*** Begin section ***

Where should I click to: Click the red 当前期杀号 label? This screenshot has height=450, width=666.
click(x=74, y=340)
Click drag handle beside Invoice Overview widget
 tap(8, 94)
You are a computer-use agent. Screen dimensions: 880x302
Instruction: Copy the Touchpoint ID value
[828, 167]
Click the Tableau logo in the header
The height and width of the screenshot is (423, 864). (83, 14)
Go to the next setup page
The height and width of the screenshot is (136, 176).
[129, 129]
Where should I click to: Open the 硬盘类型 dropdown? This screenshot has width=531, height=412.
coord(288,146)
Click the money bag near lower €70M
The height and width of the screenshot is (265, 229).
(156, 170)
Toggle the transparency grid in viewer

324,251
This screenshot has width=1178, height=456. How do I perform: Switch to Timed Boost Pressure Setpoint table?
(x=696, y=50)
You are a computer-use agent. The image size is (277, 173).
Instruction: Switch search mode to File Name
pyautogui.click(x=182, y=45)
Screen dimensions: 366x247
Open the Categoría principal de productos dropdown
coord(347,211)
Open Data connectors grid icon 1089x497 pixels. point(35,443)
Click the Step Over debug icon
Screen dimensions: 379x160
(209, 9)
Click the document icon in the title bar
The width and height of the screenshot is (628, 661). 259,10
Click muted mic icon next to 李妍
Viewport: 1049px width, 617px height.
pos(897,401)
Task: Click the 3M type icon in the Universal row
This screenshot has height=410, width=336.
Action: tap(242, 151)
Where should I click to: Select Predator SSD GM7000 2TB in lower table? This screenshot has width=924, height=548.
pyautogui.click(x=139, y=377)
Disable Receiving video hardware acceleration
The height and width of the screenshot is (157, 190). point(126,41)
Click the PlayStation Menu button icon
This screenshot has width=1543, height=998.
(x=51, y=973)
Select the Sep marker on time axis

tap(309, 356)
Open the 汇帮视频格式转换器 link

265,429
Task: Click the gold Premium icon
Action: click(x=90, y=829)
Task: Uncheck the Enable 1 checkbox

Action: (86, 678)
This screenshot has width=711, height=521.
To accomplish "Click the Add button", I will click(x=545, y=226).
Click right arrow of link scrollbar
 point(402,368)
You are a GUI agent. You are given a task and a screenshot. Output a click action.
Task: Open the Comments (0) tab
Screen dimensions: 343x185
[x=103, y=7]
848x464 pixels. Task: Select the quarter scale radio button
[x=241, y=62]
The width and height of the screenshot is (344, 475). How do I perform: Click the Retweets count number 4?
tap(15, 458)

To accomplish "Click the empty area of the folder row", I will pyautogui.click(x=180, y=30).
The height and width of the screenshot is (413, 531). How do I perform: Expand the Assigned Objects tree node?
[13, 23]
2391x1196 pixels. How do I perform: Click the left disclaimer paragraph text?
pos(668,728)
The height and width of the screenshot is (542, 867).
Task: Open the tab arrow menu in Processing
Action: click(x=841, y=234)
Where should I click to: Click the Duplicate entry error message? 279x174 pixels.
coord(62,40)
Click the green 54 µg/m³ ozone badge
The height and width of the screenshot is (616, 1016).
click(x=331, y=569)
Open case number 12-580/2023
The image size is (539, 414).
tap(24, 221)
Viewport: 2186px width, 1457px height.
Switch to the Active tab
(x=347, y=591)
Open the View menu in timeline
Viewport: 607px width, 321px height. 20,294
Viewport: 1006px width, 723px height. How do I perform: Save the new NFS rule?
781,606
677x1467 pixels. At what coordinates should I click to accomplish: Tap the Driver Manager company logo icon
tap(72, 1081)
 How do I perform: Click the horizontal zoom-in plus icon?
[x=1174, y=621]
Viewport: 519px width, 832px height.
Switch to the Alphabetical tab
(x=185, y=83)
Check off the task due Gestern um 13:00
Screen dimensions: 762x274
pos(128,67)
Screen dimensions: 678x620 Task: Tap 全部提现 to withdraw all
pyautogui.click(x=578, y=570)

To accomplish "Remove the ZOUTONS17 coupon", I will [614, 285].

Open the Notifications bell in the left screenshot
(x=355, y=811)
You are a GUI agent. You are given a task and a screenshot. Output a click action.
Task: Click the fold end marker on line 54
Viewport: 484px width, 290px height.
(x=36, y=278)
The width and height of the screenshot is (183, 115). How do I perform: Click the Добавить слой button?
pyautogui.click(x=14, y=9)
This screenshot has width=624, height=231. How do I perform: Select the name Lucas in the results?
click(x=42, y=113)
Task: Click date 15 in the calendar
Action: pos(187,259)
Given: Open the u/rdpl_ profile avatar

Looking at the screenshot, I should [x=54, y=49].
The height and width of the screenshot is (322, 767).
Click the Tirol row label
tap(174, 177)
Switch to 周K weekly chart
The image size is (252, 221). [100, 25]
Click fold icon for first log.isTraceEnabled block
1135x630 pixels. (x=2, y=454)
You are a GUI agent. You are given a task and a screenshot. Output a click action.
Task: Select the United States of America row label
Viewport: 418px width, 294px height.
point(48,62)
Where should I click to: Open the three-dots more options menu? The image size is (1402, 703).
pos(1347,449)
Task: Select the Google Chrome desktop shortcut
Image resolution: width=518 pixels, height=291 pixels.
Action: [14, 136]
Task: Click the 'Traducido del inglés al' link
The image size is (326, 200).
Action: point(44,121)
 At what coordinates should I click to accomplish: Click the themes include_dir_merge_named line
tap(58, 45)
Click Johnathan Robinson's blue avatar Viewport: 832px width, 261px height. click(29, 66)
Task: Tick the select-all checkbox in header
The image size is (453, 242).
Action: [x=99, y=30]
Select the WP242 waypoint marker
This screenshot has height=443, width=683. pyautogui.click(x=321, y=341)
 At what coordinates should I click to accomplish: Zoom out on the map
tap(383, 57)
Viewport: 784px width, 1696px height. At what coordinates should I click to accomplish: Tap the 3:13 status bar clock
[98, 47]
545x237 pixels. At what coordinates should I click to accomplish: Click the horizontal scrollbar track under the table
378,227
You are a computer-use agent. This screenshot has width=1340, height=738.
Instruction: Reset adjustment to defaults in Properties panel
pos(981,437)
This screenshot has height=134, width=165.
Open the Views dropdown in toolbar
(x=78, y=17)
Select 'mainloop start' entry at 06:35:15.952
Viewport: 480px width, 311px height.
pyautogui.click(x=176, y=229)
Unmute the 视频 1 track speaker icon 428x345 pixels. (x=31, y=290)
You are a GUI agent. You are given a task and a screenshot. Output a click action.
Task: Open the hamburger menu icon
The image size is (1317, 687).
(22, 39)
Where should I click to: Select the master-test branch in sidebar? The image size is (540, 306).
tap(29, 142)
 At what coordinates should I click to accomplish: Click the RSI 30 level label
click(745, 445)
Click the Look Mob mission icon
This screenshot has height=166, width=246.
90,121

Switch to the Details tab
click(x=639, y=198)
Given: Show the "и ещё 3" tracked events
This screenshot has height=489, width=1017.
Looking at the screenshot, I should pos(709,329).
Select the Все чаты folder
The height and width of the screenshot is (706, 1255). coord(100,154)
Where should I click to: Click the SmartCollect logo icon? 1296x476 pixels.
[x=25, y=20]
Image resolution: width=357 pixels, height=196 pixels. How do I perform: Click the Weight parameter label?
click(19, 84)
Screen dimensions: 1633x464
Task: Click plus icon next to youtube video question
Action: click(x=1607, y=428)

*** End section ***

## Exercise
Please give back exactly the lines of the listing above that run from the one containing "Instruction: Switch search mode to File Name" through the one containing "Open Data connectors", and only those.

## Exercise result
Instruction: Switch search mode to File Name
pyautogui.click(x=182, y=45)
Screen dimensions: 366x247
Open the Categoría principal de productos dropdown
coord(347,211)
Open Data connectors grid icon 1089x497 pixels. point(35,443)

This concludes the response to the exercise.